# Exercise directions
Rewrite all the items below, replacing each occurrence of "screenshot" with "screen capture" and leaving every other part unchanged.

# Data in this exercise
==============================
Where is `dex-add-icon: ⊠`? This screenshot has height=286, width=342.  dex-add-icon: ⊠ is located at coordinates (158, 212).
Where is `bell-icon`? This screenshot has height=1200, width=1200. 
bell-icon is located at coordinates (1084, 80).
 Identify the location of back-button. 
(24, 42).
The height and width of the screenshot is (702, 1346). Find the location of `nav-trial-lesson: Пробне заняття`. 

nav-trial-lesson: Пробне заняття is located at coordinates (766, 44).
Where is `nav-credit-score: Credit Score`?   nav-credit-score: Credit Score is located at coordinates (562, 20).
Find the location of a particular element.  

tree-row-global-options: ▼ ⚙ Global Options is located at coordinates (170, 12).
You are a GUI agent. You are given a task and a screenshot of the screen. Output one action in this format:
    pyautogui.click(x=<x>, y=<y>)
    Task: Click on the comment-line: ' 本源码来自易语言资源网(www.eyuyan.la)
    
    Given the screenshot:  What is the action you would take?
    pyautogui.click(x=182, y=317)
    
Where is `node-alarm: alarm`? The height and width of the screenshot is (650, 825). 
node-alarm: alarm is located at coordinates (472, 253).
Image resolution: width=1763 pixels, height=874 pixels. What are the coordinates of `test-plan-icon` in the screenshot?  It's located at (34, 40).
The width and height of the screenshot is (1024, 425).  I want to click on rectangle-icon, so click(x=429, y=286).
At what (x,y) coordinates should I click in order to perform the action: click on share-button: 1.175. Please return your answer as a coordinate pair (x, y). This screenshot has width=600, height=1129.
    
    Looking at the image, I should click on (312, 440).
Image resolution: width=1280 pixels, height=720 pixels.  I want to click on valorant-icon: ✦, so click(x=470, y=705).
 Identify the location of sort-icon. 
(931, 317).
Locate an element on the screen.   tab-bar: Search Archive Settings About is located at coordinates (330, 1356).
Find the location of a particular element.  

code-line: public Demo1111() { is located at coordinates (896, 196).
==============================
# Response area
Where is `dex-add-icon: ⊠`? This screen capture has height=286, width=342.  dex-add-icon: ⊠ is located at coordinates (158, 212).
Where is `bell-icon`? This screen capture has height=1200, width=1200. 
bell-icon is located at coordinates (1084, 80).
 Identify the location of back-button. 
(24, 42).
The height and width of the screen capture is (702, 1346). Find the location of `nav-trial-lesson: Пробне заняття`. 

nav-trial-lesson: Пробне заняття is located at coordinates (766, 44).
Where is `nav-credit-score: Credit Score`?   nav-credit-score: Credit Score is located at coordinates (562, 20).
Find the location of a particular element.  

tree-row-global-options: ▼ ⚙ Global Options is located at coordinates (170, 12).
You are a GUI agent. You are given a task and a screen capture of the screen. Output one action in this format:
    pyautogui.click(x=<x>, y=<y>)
    Task: Click on the comment-line: ' 本源码来自易语言资源网(www.eyuyan.la)
    
    Given the screen capture:  What is the action you would take?
    pyautogui.click(x=182, y=317)
    
Where is `node-alarm: alarm`? The height and width of the screen capture is (650, 825). 
node-alarm: alarm is located at coordinates (472, 253).
Image resolution: width=1763 pixels, height=874 pixels. What are the coordinates of `test-plan-icon` in the screen capture?  It's located at (34, 40).
The width and height of the screen capture is (1024, 425).  I want to click on rectangle-icon, so click(x=429, y=286).
At what (x,y) coordinates should I click in order to perform the action: click on share-button: 1.175. Please return your answer as a coordinate pair (x, y). This screen capture has width=600, height=1129.
    
    Looking at the image, I should click on (312, 440).
Image resolution: width=1280 pixels, height=720 pixels.  I want to click on valorant-icon: ✦, so click(x=470, y=705).
 Identify the location of sort-icon. 
(931, 317).
Locate an element on the screen.   tab-bar: Search Archive Settings About is located at coordinates (330, 1356).
Find the location of a particular element.  

code-line: public Demo1111() { is located at coordinates (896, 196).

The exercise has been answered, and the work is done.